Dataset:

BEGIN

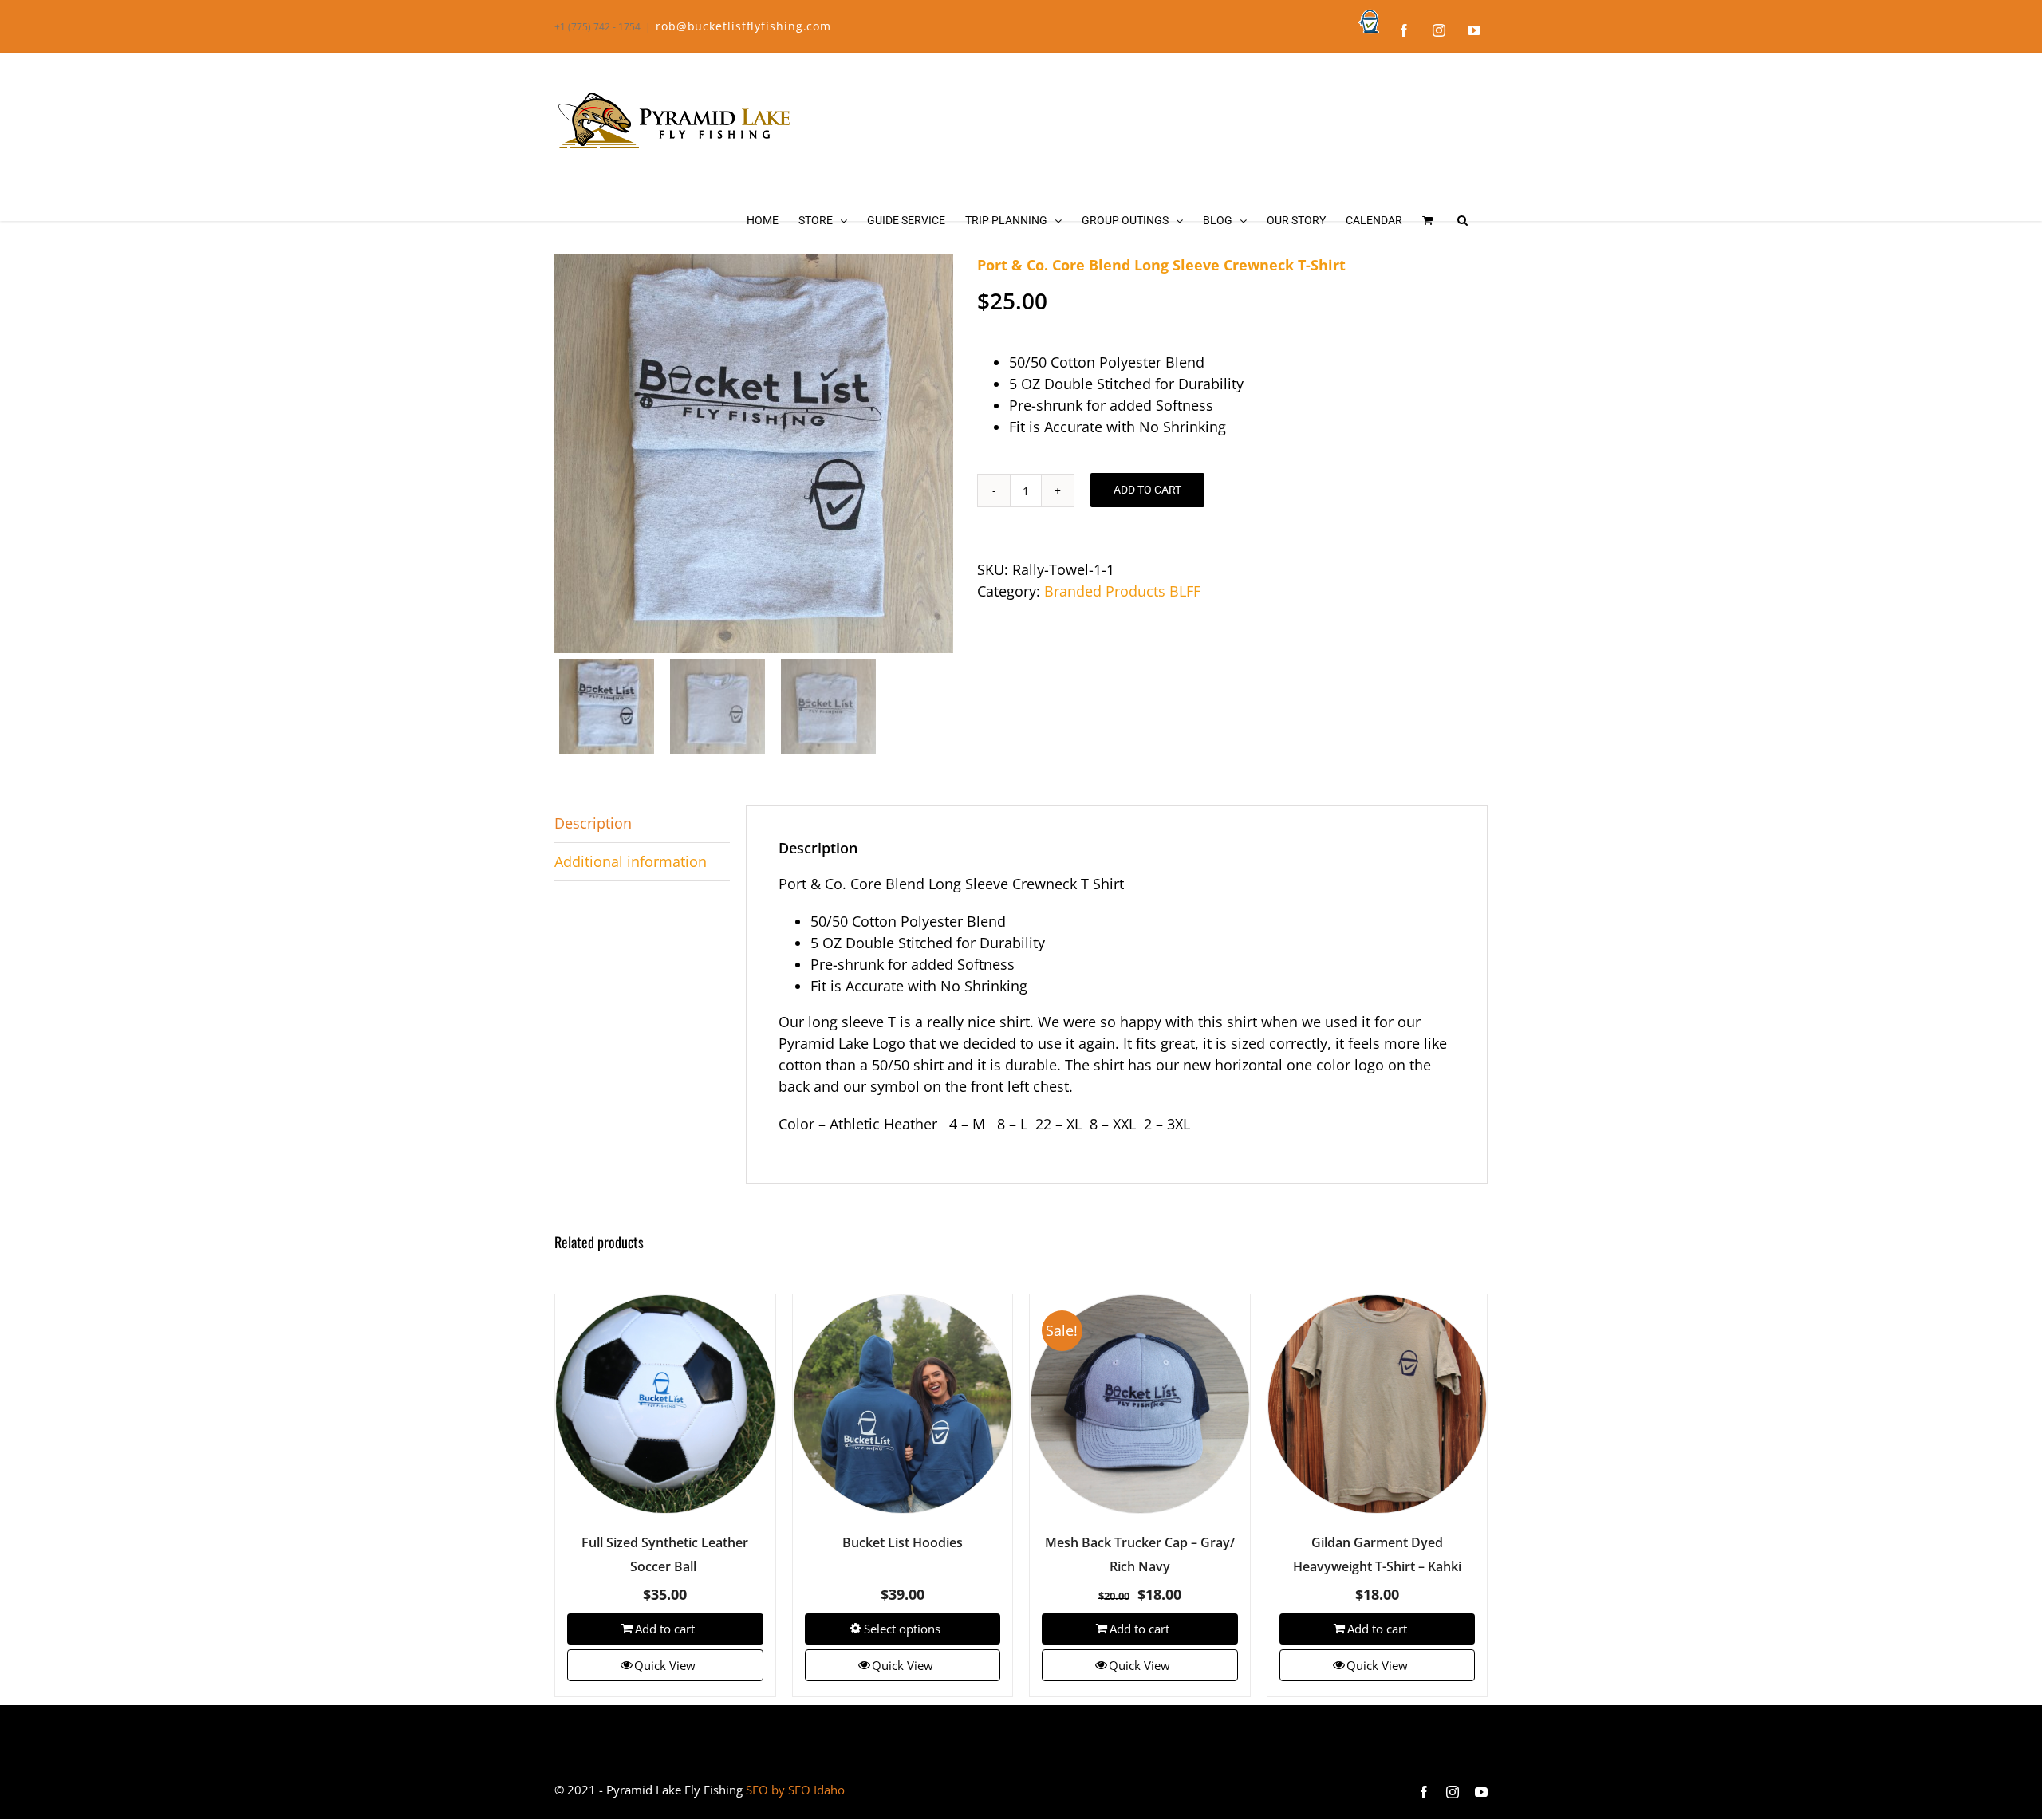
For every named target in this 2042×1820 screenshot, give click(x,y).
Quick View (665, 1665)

END
BEGIN

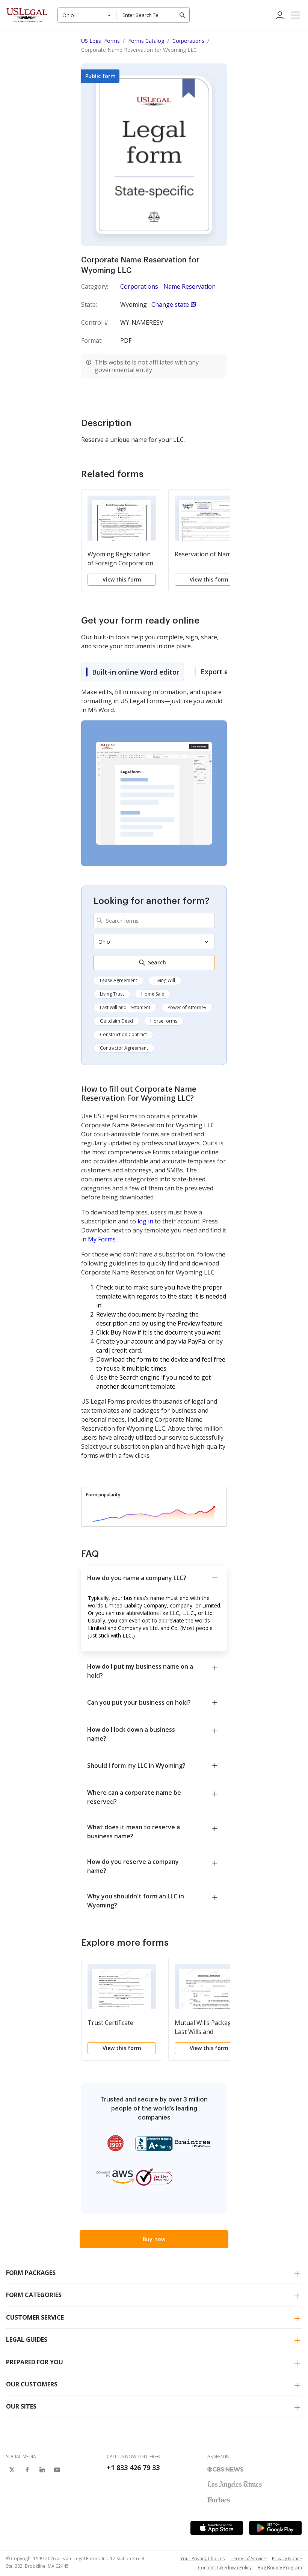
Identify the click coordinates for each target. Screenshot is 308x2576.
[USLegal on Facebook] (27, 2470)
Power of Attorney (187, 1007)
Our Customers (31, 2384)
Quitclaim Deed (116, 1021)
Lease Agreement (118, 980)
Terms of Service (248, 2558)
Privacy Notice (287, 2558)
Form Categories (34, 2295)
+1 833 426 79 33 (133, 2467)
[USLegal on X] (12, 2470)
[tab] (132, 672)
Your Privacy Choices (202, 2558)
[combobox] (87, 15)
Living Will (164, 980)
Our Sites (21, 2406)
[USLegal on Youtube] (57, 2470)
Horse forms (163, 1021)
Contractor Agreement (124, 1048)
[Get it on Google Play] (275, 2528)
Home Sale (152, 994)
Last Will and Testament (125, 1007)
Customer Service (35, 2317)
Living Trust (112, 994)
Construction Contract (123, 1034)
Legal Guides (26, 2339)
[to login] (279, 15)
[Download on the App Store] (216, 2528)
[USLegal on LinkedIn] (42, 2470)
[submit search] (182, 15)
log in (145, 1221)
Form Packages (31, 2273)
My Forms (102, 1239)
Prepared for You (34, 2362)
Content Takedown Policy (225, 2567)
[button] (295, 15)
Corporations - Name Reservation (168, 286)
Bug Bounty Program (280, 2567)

END
BEGIN

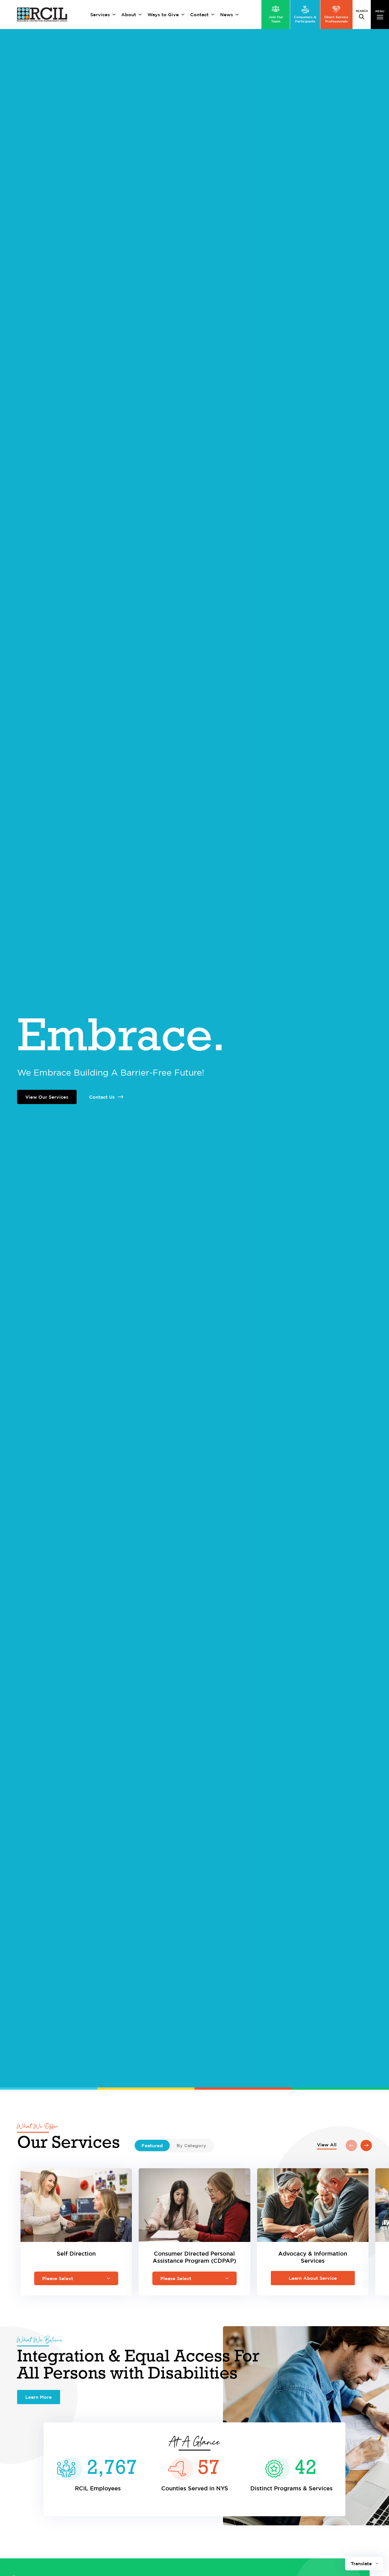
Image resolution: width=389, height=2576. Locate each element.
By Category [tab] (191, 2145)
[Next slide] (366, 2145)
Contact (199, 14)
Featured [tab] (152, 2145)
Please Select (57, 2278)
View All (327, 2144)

END

What to do:
Give again exactly, and only, the lines above starting at the one with "For every named" and ending at the one with "Quick View (665, 1665)".

Task result:
For every named target in this 2042×1820 screenshot, give click(x,y).
Quick View (665, 1665)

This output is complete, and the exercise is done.